## Task requirements
Change every "dropdown" in the following material to "drop-down menu", leaving everything else exactly the same.

## Entries on locating words and elements
:::
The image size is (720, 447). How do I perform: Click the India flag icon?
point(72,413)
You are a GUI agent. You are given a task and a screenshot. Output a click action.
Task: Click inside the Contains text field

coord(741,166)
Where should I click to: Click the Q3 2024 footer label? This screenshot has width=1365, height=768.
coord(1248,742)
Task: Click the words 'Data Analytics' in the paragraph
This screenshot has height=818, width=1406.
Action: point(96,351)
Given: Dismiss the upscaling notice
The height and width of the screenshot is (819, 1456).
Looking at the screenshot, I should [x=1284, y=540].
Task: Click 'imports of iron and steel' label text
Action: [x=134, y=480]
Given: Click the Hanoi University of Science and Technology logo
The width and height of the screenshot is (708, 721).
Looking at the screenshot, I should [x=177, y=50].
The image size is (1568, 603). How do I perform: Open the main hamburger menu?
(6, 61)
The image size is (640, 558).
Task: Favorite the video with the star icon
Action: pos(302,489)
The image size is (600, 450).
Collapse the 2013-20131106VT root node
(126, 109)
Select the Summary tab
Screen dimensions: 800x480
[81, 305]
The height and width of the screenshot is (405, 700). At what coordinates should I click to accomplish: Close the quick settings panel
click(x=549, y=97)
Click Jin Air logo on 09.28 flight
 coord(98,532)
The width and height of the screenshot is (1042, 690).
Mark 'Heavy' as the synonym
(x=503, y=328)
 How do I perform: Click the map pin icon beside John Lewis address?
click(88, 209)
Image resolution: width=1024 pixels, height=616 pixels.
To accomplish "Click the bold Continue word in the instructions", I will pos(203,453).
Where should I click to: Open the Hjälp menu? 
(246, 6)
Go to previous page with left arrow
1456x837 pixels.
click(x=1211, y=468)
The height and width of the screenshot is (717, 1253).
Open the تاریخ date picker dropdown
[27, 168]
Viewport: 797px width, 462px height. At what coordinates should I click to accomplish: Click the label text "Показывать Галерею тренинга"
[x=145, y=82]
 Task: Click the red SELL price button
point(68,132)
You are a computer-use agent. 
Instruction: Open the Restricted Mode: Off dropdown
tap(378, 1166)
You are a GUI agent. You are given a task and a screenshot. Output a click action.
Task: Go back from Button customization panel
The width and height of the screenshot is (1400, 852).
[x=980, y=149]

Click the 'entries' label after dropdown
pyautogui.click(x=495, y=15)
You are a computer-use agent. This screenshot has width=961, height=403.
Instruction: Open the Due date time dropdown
:::
## The completed task
The image size is (720, 447). How do I perform: Click the India flag icon?
point(72,413)
You are a GUI agent. You are given a task and a screenshot. Output a click action.
Task: Click inside the Contains text field

coord(741,166)
Where should I click to: Click the Q3 2024 footer label? This screenshot has width=1365, height=768.
coord(1248,742)
Task: Click the words 'Data Analytics' in the paragraph
This screenshot has height=818, width=1406.
Action: point(96,351)
Given: Dismiss the upscaling notice
The height and width of the screenshot is (819, 1456).
Looking at the screenshot, I should [x=1284, y=540].
Task: Click 'imports of iron and steel' label text
Action: [x=134, y=480]
Given: Click the Hanoi University of Science and Technology logo
The width and height of the screenshot is (708, 721).
Looking at the screenshot, I should [x=177, y=50].
The image size is (1568, 603). How do I perform: Open the main hamburger menu?
(6, 61)
The image size is (640, 558).
Task: Favorite the video with the star icon
Action: pos(302,489)
The image size is (600, 450).
Collapse the 2013-20131106VT root node
(126, 109)
Select the Summary tab
Screen dimensions: 800x480
[81, 305]
The height and width of the screenshot is (405, 700). At what coordinates should I click to accomplish: Close the quick settings panel
click(x=549, y=97)
Click Jin Air logo on 09.28 flight
 coord(98,532)
The width and height of the screenshot is (1042, 690).
Mark 'Heavy' as the synonym
(x=503, y=328)
 How do I perform: Click the map pin icon beside John Lewis address?
click(88, 209)
Image resolution: width=1024 pixels, height=616 pixels.
To accomplish "Click the bold Continue word in the instructions", I will pos(203,453).
Where should I click to: Open the Hjälp menu? 
(246, 6)
Go to previous page with left arrow
1456x837 pixels.
click(x=1211, y=468)
The height and width of the screenshot is (717, 1253).
Open the تاریخ date picker drop-down menu
[27, 168]
Viewport: 797px width, 462px height. At what coordinates should I click to accomplish: Click the label text "Показывать Галерею тренинга"
[x=145, y=82]
 Task: Click the red SELL price button
point(68,132)
You are a computer-use agent. 
Instruction: Open the Restricted Mode: Off drop-down menu
tap(378, 1166)
You are a GUI agent. You are given a task and a screenshot. Output a click action.
Task: Go back from Button customization panel
The width and height of the screenshot is (1400, 852).
[x=980, y=149]

Click the 'entries' label after drop-down menu
pyautogui.click(x=495, y=15)
You are a computer-use agent. This screenshot has width=961, height=403.
Instruction: Open the Due date time drop-down menu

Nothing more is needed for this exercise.